## INFORMATION SHOWN
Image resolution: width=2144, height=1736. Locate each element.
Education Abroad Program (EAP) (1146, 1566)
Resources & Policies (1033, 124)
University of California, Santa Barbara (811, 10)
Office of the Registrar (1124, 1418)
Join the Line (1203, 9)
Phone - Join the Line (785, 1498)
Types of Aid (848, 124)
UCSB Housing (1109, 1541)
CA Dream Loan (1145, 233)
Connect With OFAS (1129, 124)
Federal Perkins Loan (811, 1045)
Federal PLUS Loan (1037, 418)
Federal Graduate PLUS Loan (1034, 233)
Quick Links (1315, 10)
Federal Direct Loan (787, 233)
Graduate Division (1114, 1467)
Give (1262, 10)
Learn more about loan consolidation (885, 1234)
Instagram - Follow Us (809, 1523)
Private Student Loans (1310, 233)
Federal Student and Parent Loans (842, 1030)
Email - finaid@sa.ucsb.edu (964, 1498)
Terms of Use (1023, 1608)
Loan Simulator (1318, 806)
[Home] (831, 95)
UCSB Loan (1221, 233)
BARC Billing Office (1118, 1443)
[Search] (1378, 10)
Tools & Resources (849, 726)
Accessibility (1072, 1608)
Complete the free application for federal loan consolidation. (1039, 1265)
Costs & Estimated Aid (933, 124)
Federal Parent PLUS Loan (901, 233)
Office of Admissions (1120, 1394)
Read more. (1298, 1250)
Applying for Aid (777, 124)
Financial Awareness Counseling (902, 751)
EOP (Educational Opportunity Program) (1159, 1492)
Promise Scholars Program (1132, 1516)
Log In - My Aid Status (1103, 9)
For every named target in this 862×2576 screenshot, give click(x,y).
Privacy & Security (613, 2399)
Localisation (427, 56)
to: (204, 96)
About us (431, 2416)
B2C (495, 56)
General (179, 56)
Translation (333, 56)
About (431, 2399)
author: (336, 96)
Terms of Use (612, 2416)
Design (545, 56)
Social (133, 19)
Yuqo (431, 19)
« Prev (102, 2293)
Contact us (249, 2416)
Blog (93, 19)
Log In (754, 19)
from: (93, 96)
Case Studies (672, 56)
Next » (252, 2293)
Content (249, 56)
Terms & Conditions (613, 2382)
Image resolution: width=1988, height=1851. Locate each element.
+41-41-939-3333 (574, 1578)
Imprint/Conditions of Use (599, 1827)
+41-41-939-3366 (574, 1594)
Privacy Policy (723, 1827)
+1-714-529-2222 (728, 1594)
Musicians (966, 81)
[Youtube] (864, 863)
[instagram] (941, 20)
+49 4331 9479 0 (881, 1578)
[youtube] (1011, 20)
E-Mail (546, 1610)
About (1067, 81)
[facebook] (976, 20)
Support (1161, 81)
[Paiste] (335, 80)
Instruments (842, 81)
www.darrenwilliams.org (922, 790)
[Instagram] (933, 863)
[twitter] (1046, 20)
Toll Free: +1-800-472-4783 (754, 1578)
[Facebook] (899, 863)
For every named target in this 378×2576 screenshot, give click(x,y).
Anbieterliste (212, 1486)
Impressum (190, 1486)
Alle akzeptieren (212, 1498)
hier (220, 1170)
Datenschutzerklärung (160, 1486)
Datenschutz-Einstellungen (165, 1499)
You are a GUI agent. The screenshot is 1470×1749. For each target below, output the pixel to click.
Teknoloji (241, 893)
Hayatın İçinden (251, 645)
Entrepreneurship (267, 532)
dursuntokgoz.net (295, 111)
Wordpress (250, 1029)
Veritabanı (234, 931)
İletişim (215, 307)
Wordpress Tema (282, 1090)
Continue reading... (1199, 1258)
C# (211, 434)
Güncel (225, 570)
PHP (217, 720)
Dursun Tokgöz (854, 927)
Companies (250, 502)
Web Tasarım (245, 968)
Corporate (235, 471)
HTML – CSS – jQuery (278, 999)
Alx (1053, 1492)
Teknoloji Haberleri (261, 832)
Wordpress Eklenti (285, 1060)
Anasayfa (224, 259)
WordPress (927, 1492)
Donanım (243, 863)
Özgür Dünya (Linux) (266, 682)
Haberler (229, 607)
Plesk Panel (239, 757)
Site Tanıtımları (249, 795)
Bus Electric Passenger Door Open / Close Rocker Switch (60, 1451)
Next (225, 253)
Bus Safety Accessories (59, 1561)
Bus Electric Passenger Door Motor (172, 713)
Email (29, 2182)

## BRIEF
Transcribe only the lines from the beginning of the entries to the line with "Give (1262, 10)", inclusive, exactly as written.

## YOUR SOLUTION
Image resolution: width=2144, height=1736. Locate each element.
Education Abroad Program (EAP) (1146, 1566)
Resources & Policies (1033, 124)
University of California, Santa Barbara (811, 10)
Office of the Registrar (1124, 1418)
Join the Line (1203, 9)
Phone - Join the Line (785, 1498)
Types of Aid (848, 124)
UCSB Housing (1109, 1541)
CA Dream Loan (1145, 233)
Connect With OFAS (1129, 124)
Federal Perkins Loan (811, 1045)
Federal PLUS Loan (1037, 418)
Federal Graduate PLUS Loan (1034, 233)
Quick Links (1315, 10)
Federal Direct Loan (787, 233)
Graduate Division (1114, 1467)
Give (1262, 10)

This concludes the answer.